We can see the 'Salary' column changes from Factor to Character after gsub. Could someone let me know if gsub also performs as.character() operation here? If so, will it not convert the column to integers as all values are integers?

3

3 Answers

2
votes

Yes, gsub performs as.character. If you type gsub in the console you can see the function

function (pattern, replacement, x, ignore.case = FALSE, perl = FALSE, 
fixed = FALSE, useBytes = FALSE) 
{
    if (!is.character(x)) 
        x <- as.character(x)
    .Internal(gsub(as.character(pattern), as.character(replacement), 
         x, ignore.case, perl, fixed, useBytes))
}

And no, it will not convert to integer directly as it always returns a character vector.
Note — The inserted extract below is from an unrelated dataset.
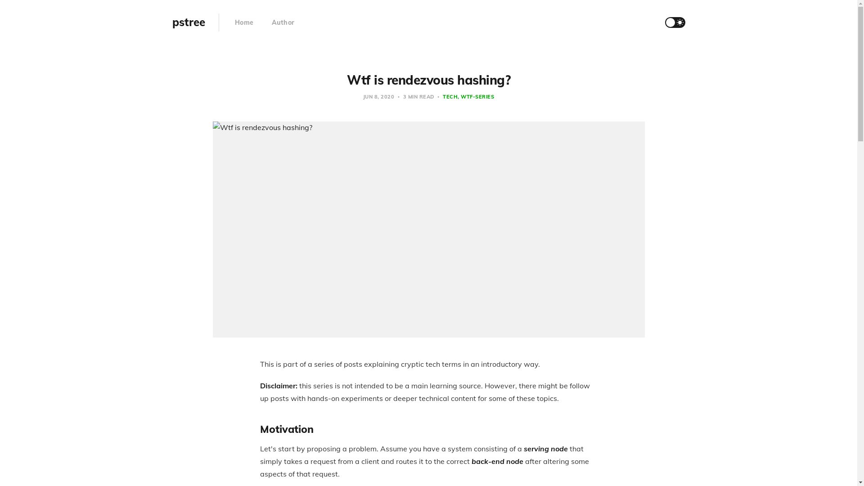 This screenshot has height=486, width=864. What do you see at coordinates (475, 97) in the screenshot?
I see `'WTF-SERIES'` at bounding box center [475, 97].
From ?gsub

sub and gsub return a character vector of the same length and with the same attributes as x (after possible coercion to character).

2
votes

You can change the levels of your factor directly which are characters:

sal <- data.frame(name = c('abc','def','ghi','pqr'),
              Salary = c('$65,000','$102,000','$85,000','$72,000'))


levels(sal$Salary) <- gsub('\\$|,', '', levels(sal$Salary))
str(sal)


> 'data.frame': 4 obs. of  2 variables:
 $ name  : Factor w/ 4 levels "abc","def","ghi",..: 1 2 3 4
 $ Salary: Factor w/ 4 levels "102000","65000",..: 2 1 4 3
0
votes

You appear to be asking a “why” question. The answer in this case undoubtably is due to the fact that the result needs to be character rather than factor, since the levels of a factor are attributes rather than the actual values. The values of a factor variable are NOT the ones you see in the str output but are inters starting at 1. The first item: “65000” would have had a value of 2, but would be displayed as 65000.

So you were correct that the value was an integer, but not the value you thought it was. The second item would have had a value of 1 because it’s attribute level would have had the lowest lexical order, despite ending up as the highest numeric value once it were converted to numeric.